● TO DO:
Pick each line containing "chart" out of the records.

● DATA FOR ANALYSIS:
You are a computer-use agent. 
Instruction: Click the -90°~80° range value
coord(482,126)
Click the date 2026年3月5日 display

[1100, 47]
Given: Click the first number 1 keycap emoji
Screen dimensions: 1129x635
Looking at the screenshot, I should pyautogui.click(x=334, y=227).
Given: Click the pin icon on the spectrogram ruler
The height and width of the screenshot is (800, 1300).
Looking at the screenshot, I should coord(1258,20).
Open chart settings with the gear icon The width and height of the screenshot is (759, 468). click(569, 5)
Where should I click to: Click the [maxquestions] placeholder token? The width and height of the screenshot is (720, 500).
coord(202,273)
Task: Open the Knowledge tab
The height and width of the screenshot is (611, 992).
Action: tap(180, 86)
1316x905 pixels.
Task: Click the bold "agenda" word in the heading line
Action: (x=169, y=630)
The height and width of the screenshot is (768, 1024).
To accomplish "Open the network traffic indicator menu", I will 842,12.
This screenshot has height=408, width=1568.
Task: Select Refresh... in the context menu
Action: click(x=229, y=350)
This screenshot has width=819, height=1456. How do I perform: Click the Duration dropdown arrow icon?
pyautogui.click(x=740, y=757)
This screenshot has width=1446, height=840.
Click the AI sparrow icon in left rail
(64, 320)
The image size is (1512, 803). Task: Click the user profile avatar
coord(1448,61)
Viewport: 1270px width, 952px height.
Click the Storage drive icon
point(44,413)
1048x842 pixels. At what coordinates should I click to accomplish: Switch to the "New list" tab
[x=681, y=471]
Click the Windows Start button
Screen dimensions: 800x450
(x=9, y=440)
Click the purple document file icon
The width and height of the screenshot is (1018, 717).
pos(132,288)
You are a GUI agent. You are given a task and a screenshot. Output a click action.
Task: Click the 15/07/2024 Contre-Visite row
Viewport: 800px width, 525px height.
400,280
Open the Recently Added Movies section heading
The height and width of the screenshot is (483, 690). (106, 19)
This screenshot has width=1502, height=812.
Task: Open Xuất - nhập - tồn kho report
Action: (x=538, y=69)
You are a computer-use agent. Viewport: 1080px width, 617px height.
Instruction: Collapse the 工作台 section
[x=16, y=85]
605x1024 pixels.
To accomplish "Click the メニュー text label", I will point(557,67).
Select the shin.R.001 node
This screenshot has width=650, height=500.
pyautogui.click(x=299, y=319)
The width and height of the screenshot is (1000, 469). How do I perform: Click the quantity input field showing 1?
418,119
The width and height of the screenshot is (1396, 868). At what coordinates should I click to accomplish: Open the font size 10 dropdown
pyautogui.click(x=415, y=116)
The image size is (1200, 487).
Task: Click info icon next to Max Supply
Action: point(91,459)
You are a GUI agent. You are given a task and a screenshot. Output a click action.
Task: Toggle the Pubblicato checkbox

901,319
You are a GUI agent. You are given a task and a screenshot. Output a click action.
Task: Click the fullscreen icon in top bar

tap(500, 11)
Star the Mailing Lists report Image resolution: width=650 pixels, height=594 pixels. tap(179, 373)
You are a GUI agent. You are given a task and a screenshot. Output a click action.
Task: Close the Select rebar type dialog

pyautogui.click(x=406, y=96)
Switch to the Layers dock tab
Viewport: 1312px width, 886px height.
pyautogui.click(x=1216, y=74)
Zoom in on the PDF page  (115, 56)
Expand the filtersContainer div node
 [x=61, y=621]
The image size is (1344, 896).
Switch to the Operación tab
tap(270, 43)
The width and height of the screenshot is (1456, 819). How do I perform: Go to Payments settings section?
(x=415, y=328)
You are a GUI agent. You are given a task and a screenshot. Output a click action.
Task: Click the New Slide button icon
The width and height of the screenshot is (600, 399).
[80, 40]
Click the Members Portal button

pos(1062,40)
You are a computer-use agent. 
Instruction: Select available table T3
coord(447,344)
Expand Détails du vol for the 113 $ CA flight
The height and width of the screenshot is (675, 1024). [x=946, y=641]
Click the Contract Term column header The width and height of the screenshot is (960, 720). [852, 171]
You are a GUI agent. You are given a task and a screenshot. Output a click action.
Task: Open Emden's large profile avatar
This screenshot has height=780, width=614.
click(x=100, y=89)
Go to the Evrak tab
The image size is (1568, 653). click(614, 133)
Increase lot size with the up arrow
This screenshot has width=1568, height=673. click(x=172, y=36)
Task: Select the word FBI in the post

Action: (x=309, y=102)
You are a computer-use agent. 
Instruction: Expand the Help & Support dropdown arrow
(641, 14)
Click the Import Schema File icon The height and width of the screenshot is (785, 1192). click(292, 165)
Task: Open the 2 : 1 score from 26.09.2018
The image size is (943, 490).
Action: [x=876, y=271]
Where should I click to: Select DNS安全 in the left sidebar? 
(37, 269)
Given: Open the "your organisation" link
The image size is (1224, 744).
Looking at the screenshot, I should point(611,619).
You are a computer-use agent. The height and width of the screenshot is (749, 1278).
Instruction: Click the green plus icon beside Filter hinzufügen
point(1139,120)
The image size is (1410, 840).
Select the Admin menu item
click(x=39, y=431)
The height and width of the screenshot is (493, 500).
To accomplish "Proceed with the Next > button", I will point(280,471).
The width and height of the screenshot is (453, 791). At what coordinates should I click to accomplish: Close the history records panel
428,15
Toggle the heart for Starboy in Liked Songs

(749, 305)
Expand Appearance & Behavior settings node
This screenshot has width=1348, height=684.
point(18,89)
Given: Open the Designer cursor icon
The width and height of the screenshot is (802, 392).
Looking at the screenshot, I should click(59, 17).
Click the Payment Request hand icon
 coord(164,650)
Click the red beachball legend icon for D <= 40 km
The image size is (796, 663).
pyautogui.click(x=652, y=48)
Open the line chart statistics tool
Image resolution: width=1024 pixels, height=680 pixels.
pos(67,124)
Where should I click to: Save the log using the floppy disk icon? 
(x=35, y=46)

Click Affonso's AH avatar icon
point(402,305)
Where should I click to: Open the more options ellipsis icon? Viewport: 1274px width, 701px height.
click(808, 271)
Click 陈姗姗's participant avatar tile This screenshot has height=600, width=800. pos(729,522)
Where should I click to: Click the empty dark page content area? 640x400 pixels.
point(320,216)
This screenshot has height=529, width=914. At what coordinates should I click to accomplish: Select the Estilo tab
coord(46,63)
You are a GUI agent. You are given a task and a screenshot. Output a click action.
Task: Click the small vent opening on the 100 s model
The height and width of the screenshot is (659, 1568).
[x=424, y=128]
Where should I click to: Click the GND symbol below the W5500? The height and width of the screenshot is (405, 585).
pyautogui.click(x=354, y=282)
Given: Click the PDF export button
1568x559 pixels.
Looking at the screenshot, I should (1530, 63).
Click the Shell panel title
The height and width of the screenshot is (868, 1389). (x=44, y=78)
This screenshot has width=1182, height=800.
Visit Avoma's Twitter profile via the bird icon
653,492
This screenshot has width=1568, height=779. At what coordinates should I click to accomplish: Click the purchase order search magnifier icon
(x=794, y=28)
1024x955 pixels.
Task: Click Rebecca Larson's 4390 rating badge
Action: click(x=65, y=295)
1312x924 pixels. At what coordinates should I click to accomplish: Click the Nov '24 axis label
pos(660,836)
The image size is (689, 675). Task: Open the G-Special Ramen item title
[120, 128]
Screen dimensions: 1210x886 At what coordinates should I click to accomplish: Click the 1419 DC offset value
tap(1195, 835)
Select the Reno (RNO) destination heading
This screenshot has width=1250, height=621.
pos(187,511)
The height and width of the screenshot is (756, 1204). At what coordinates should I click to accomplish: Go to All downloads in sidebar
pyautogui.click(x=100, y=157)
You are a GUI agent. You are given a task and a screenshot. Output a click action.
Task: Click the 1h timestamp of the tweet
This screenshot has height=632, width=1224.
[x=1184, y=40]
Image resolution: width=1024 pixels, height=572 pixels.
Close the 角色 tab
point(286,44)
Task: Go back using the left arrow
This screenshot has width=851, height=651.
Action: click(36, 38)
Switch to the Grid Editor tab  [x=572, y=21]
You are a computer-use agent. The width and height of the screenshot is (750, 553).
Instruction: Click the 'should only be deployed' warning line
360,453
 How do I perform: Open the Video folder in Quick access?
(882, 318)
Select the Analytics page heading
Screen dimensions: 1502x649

● EXPECTED ANSWER:
Open chart settings with the gear icon The width and height of the screenshot is (759, 468). click(569, 5)
Open the line chart statistics tool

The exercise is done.